── Document passage

Functional Differences among Wheat Voltage-dependent Anion Channel (VDAC) Isoforms Expressed in Yeast: INDICATION FOR THE PRESENCE OF A NOVEL VDAC-MODULATING PROTEIN?

Abstract

VDAC is a voltage-gated anion channel located in the mitochondrial outer membrane, presumably participating in controlling aerobic metabolism. Three distinct wheat vdac cDNAs were expressed in a vdac-minus yeast strain and successfully complemented its defective phenotype. The growth curves of these transformants were different. The wheat channel isoforms were functionally characterized following purification from yeast mitochondria and reconstitution into soybean phospholipid planar membranes. All three isoforms yielded voltage-dependent anion channels with electrophysiological parameters comparable to known VDACs. Isoform-related functional features (specific conductance levels, kinetics, and gating behaviors) are reported for the first time in VDACs. The presence (or absence) of protease inhibitors during the purification procedure, and the use of Pronase on reconstituted channels, strongly suggest that some of the unique wheat VDAC properties are due to co-purification of a yeast channel-modulating protein. Its effects, different from the reported functional interactions of the channel with hexo- or creatine kinases, could not be mimicked by the protein termed VDAC modulator, indicating the presence of a novel VDAC modulator. In addition to strengthening VDAC presumed role in metabolism, the functional diversity of the channels (as shown here in two different systems) implies a highly dynamic outer membrane permeability. Our results are consistent with VDAC functioning as a heteromer including one pore protein and other modulating subunits.

────

▸ To do
In the abstract on wheat VDAC isoforms, into what kind of membranes were the purified channel isoforms reconstituted?

── Record extracts

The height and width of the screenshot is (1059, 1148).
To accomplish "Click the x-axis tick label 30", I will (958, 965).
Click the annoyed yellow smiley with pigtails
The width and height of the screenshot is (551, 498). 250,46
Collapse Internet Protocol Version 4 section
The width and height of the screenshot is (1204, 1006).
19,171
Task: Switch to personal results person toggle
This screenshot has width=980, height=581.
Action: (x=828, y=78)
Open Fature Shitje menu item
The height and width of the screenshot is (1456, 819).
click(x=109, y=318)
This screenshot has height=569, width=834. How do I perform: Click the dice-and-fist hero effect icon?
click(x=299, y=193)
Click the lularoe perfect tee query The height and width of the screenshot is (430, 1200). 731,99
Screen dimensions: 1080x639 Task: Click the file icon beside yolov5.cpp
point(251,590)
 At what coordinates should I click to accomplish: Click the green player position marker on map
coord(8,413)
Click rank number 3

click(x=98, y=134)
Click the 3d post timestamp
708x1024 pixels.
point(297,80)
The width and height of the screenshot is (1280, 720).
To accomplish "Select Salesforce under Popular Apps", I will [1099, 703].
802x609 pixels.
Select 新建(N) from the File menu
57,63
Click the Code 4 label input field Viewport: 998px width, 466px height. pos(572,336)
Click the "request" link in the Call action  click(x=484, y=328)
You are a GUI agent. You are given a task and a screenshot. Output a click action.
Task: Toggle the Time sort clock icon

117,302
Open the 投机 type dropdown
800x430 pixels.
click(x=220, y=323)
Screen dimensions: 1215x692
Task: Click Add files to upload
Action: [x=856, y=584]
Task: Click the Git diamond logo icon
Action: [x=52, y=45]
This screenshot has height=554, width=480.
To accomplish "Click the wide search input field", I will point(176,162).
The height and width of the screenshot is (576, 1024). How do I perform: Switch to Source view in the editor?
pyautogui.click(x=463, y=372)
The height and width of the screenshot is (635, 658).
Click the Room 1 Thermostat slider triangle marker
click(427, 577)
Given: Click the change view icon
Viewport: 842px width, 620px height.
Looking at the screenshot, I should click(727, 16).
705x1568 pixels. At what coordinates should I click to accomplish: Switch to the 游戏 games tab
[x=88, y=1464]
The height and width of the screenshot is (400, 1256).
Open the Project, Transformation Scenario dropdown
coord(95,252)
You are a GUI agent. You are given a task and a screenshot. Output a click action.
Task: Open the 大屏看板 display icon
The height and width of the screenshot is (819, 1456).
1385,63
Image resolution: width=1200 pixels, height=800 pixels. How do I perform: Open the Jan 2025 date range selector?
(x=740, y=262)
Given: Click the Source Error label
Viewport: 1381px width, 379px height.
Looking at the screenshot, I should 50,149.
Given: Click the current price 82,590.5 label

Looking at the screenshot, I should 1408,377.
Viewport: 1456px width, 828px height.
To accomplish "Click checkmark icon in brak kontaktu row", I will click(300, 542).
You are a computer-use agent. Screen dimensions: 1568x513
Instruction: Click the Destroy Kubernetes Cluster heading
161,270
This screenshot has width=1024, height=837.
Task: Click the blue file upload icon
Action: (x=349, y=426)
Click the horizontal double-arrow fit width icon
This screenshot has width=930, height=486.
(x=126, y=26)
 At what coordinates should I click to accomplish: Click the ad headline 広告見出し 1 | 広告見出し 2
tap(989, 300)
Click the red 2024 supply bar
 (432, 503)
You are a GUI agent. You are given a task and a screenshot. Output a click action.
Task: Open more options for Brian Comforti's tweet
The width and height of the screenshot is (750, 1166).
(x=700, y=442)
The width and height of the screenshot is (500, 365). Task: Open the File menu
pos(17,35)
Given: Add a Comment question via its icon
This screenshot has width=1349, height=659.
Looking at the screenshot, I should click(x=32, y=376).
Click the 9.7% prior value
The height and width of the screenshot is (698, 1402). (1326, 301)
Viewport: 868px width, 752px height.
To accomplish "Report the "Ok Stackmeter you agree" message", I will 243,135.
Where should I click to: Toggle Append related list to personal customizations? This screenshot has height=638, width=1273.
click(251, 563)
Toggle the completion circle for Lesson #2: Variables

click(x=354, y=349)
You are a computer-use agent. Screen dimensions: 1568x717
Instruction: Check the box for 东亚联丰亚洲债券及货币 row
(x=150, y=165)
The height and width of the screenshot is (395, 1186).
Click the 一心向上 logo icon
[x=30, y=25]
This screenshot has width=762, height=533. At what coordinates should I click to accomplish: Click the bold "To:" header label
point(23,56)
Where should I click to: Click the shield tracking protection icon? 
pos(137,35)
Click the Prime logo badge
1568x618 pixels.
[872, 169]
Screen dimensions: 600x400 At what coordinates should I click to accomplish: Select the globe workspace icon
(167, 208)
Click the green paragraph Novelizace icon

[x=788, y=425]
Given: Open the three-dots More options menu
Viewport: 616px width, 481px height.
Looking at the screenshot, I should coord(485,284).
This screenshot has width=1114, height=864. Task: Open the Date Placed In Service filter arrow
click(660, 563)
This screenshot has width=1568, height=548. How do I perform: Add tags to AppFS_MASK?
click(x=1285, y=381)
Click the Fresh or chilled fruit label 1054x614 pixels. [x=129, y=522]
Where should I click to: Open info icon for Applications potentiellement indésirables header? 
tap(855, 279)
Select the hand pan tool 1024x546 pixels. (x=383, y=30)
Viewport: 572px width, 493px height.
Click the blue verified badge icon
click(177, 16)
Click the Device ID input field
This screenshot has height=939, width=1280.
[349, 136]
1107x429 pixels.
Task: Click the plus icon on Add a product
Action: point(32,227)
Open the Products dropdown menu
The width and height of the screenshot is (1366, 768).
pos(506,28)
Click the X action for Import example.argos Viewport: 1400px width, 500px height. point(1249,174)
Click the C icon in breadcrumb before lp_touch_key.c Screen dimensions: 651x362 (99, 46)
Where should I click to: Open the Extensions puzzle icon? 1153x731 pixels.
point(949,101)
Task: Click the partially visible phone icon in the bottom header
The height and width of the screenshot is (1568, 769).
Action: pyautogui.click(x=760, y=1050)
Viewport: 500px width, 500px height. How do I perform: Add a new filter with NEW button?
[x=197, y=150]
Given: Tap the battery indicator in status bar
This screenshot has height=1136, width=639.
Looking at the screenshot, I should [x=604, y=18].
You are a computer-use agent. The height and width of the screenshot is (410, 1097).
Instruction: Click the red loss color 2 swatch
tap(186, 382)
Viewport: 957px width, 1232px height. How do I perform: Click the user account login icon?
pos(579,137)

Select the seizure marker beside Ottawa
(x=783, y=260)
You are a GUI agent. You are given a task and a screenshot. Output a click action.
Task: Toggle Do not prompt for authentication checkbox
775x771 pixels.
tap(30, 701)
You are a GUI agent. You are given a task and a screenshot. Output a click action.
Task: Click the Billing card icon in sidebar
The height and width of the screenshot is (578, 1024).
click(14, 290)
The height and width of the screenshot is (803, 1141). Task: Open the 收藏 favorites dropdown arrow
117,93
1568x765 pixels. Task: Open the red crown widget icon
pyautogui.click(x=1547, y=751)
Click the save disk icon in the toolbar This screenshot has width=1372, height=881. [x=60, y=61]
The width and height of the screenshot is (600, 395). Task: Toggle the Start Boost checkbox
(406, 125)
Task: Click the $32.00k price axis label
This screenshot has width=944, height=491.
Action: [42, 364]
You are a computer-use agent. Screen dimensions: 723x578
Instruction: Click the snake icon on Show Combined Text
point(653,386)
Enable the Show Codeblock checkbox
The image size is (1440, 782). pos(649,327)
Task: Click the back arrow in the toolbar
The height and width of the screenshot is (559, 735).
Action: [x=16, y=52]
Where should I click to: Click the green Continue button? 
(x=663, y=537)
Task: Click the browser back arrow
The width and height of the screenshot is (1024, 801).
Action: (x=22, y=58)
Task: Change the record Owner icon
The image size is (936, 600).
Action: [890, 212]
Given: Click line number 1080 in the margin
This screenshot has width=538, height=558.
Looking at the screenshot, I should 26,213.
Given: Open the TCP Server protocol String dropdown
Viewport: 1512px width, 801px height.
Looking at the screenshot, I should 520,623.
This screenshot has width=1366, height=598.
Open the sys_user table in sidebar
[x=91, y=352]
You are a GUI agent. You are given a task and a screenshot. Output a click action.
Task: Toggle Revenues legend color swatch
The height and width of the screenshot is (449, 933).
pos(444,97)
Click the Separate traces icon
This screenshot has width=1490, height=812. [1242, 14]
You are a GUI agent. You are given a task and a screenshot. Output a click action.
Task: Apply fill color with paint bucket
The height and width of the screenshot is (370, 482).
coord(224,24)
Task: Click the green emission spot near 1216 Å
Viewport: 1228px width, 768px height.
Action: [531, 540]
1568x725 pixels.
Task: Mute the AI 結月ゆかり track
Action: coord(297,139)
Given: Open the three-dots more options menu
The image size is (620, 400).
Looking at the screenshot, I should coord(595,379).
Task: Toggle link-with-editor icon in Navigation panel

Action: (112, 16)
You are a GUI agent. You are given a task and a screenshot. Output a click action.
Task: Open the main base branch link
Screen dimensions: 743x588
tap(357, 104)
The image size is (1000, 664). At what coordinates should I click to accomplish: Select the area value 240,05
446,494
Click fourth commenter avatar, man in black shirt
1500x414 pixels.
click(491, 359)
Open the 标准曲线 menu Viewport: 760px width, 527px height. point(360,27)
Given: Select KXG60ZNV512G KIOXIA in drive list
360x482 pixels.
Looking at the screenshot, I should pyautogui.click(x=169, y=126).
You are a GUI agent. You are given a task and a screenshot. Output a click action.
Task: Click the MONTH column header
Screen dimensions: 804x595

────

▸ Solution to the problem
Soybean phospholipid planar membranes.